Contemporaneamente a questo profondo cambiamento, che ha preso a pretesto la morte di Filippo Raciti e si è tradotto nella militarizzazione degli stadi e dei loro dintorni tale che andare a vedere una partita ricorda un po' l'attraversare il confine tra Palestina ed Israele, i gruppi più o meno formali detti "tifoserie organizzate" hanno cominciato a trasferirsi altrove, cercando occasioni meno blindate e trovandole nelle altre serie del campionato, in cui si sono intensificate le occasioni di intervento per la gendarmeria. Occasioni di intervento che ricevono puntuale copertura mediatica, proprio come prima.

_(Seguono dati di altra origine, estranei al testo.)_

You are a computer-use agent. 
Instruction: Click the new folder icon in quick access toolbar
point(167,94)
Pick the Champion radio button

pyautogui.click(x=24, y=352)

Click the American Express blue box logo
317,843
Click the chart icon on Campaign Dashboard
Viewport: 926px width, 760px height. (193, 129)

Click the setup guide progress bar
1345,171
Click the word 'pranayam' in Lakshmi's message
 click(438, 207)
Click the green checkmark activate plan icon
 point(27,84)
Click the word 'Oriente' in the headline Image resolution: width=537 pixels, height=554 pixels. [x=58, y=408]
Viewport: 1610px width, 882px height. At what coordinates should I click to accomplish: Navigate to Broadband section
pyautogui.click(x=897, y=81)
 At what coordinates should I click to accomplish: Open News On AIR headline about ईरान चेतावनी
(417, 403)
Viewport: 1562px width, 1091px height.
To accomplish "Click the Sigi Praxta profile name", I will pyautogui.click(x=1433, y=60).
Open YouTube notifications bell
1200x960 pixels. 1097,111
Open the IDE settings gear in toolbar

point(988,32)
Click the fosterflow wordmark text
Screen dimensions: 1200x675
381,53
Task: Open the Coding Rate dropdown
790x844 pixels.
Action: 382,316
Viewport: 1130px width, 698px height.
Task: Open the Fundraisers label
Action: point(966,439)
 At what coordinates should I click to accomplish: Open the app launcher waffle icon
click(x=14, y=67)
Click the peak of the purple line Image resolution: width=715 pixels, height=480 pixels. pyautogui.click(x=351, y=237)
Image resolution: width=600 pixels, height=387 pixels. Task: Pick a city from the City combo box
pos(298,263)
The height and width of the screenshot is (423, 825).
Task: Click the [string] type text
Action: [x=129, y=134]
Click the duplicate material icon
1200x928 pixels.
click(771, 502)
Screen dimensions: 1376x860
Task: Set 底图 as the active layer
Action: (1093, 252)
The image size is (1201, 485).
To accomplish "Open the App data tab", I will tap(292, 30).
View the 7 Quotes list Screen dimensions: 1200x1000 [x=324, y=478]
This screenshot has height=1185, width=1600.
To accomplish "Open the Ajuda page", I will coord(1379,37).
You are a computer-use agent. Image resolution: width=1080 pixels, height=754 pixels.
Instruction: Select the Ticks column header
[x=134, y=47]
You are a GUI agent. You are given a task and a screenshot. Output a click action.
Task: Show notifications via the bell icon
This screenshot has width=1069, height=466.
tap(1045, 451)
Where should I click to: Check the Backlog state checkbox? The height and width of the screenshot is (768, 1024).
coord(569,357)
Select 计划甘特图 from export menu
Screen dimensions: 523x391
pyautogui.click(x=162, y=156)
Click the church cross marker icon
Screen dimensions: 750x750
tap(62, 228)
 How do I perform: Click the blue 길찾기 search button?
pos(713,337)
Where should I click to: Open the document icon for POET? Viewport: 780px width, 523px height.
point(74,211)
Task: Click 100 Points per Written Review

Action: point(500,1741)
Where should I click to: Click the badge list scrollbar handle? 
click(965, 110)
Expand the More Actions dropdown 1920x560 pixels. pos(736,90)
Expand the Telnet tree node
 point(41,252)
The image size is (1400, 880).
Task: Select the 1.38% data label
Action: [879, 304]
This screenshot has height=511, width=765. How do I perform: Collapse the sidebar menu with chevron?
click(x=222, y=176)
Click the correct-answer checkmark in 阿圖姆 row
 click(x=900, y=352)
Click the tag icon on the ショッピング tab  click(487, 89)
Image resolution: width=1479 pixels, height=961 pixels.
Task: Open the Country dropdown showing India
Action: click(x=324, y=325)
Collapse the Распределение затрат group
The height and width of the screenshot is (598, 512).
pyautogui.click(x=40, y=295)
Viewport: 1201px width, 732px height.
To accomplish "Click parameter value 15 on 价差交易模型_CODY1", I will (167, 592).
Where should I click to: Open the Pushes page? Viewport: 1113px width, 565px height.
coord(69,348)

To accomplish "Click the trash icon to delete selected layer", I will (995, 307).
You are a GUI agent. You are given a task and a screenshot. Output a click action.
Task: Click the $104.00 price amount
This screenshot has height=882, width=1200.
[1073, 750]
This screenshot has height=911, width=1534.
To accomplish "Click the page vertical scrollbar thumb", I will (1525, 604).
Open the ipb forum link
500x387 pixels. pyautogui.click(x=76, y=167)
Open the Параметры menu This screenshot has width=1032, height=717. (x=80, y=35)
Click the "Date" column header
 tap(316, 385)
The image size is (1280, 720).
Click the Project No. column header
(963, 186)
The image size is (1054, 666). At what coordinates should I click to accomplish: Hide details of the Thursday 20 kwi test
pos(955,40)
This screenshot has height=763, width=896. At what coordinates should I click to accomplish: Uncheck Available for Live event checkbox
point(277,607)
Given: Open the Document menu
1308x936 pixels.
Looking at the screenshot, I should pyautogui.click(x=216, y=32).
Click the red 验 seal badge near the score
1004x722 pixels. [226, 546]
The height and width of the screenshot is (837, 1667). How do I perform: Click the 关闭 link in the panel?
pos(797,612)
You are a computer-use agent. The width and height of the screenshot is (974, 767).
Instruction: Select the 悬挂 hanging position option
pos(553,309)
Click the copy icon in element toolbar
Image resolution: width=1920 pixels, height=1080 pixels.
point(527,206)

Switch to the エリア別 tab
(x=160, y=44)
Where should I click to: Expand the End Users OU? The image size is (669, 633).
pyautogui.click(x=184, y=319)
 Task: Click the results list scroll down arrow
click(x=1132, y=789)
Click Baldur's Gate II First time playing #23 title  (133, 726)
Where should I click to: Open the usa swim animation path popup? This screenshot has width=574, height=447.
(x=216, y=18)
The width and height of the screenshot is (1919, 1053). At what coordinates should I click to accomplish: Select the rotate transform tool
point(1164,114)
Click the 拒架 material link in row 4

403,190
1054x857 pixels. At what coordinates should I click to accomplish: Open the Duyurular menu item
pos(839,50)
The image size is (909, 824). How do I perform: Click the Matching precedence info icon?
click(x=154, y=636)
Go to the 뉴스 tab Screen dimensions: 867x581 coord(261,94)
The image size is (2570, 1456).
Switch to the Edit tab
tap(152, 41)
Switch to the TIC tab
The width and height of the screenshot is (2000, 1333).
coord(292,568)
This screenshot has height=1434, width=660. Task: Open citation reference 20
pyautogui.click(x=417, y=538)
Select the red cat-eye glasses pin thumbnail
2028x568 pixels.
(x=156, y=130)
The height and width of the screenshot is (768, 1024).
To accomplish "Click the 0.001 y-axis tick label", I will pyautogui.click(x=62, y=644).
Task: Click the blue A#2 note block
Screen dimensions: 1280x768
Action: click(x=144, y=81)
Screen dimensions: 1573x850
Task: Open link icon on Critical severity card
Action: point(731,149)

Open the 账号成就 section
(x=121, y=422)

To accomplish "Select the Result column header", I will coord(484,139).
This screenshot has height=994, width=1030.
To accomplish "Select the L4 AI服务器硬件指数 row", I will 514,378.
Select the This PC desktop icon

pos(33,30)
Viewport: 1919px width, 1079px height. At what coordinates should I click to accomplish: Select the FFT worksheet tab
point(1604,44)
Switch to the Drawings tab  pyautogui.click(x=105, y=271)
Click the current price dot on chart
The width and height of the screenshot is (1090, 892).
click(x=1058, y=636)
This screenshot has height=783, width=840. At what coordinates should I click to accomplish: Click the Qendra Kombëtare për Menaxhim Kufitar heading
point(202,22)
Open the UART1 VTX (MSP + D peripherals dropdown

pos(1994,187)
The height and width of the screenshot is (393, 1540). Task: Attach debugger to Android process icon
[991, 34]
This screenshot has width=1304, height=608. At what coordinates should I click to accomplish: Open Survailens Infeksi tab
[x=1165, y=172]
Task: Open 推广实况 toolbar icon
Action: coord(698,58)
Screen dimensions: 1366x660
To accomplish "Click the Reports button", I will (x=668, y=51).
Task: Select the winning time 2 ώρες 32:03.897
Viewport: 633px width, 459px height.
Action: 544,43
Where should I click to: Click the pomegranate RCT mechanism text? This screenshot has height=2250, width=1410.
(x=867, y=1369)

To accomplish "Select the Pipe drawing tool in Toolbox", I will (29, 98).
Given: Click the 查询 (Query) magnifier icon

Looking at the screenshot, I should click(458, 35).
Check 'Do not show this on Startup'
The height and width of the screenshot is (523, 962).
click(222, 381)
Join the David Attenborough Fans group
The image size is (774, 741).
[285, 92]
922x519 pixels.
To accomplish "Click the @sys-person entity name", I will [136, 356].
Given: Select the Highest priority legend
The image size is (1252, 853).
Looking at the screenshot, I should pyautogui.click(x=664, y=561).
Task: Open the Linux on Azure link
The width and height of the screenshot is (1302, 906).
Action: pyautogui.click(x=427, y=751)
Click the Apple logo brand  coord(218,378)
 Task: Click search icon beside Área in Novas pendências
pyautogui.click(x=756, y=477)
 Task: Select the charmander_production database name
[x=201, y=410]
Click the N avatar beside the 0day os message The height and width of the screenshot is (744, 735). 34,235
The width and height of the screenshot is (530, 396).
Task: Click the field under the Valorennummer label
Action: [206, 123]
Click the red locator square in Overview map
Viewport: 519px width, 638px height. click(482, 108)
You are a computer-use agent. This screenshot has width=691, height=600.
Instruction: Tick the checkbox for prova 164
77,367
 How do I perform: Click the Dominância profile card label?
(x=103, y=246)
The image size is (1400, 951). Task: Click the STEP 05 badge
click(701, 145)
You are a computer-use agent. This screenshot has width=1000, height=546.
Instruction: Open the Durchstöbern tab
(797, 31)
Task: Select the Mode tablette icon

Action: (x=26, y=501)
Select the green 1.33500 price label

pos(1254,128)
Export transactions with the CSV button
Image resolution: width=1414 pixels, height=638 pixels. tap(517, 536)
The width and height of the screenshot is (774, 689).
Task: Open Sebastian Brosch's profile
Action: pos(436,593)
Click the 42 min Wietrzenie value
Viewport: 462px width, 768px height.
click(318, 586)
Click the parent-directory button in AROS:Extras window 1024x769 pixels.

La questione non è soltanto sociopsicologica. Ha anche risvolti economici di primaria importanza ai quali si dovrebbe dedicare uno scritto a parte, così come andrebbe fatto per i rapporti tra mondo del calcio in generale e mondo politico. Lo stesso andrebbe fatto con l'intera costellazione di fenomeni paracalcistici e con la loro funzione di convogliatore dell'aggressività verso obiettivi relativamente poco disturbanti per il potere costituito. Qui è solo il caso di affermare che il calcio nella sua interezza rappresenta a tutti i livelli un vero e proprio ostacolo all'ampliamento delle proprie prospettive ed all'arricchimento dei propri interessi culturali e delle proprie esperienze sociali perché intrappola rapidamente sia il praticante che lo spettatore in un contesto in cui la definizione polarizzata dell'identità con l'aggressività decerebrata che ne consegue e la ripetizione ecoica di quanto riportato dalle fonti mediatiche hanno il sopravvento su tutto il resto, imponendo l'adesione a ruoli semplicistici caratterizzati da poche variabili, i cui valori possono essere rappresentati secondo spietate scale di tipo discreto: ad esempio, in ambienti sociali vastissimi non è ammesso che ad un ragazzino il calcio non interessi. Chi confermasse questo disinteresse rischierebbe di trovarsi nella situazione ritratta in Ovosodo (1997) dove il protagonista Piero Mansani ricorda: "Vivevo in un ambiente che non ammetteva sfumature: un congiuntivo in più, un dubbio esistenziale di troppo e venivi bollato per sempre come finocchio...!". Il calcio va inteso dunque come una possente forza che livella verso il basso grazie alla doppia presenza e alla doppia pressione di fonti mediatiche e di gruppi sociali, come agenzia di formazione di schiavi integrati, di consumatori invece che di individui, di gruppi omogenei spinti alla sostanziale condivisione di meri comportamenti di consumo.